Karl Marx ‘was half Dutch [half Nederlands was]’, wrote his daughter Eleanor in 1893. Why? The first hint begins with her recipient, who was none other than Franc van der Goes, a family member. But the full story is that Marx’s mother was Henriette Pressburg, and her sister Sophie was married to Lion Philips. The Philips family – which provided the basis of Philips electronics – lived in Zaltbommel. Even more, Marx’s father, Heinrich (Herschel) was connected with a number of Dutch Jewish families.
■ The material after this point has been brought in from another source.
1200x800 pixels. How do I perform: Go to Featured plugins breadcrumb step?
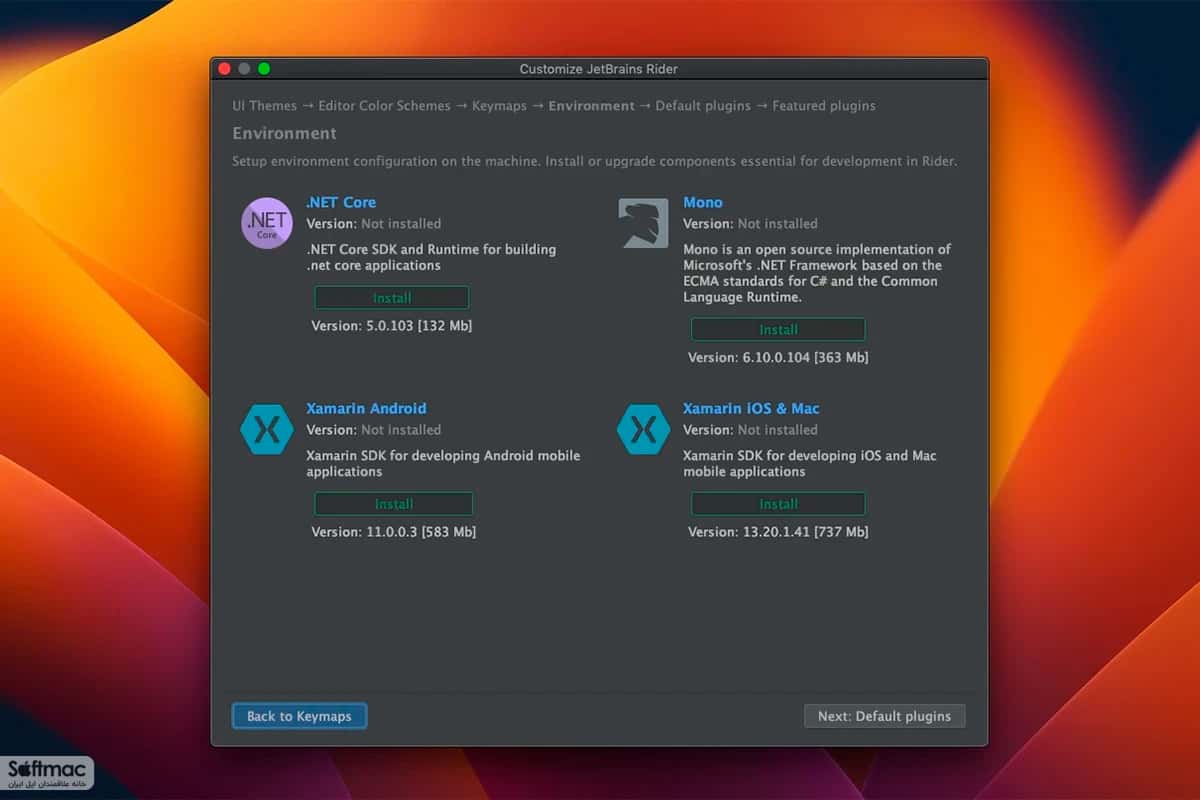point(824,106)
So the genealogical link was close, but so was the personal. More than fifty letters survive of the correspondence between Marx and his Dutch relatives, letters that are very open in discussing politics, philosophy, culture, personal matters and so on. Lion’s brother, Auguste, also assisted Marx with the publication of the French translation of Capital. With all these connections, it is not surprising that Marx visited the family in Holland on a regular basis, and that Lion helped him out with money when he was short (a frequent occurrence for a man who was hopeless in personal finances). Indeed, Lion’s son Eduard, remembered that Marx wrote part of Capital while he was there. He would walk back and forth furiously, smoking away, until an idea came to him. Then he would leap on the chair and write away. Of course, there is also the intriguing ‘closeness’ with his cousin, Nanette Philips, leading come to speculate on a possible affair. Probably not, but they did enjoy each other’s company.

All this and more can be found in J. Gielkens (red.), ‘Was ik maar weer in Bommel’, Karl Marx en zijn Nederlandse verwanten, Een familiegeschiedenis, bezorgd en ingeleid door Jan Gielkens, uitg. Stichting beheer IISG, Amsterdam 1997. You can also find a summary by Jasper Schaaf.

Marx’s courting advice

When Paul Lafargue was living with the Marxes in 1866, he made his intentions regarding Laura quite plain so that the whole family knew. Marx was not so impressed, so he wrote:

If you wish to continue your relations with my daughter, you will have to give up your present manner of ‘courting.’ You know full well that no engagement has been entered into, that as yet everything is undecided. And even if she were formally betrothed to you, you should not forget that this is a matter of long duration. The practice of excessive intimacy is especially inappropriate since the two lovers will be living at the same place for a necessarily prolonged period of severe testing and purgatory. I have observed with alarm how your conduct has altered from one day to the next within the geological period of one single week. To my mind, true love expresses itself in reticence, modesty and even the shyness of the lover towards the object of his veneration, and certainly not in giving free rein to one’s passion and in premature demonstrations of familiarity. If you should urge your Creole temperament in your defence, it is my duty to interpose my sound reason between your temperament and my daughter. If in her presence you are incapable of loving in a manner in keeping with the London latitude, you will have to resign yourself to loving her from a distance. I am sure you will take the hint (MECW 42: 307-8).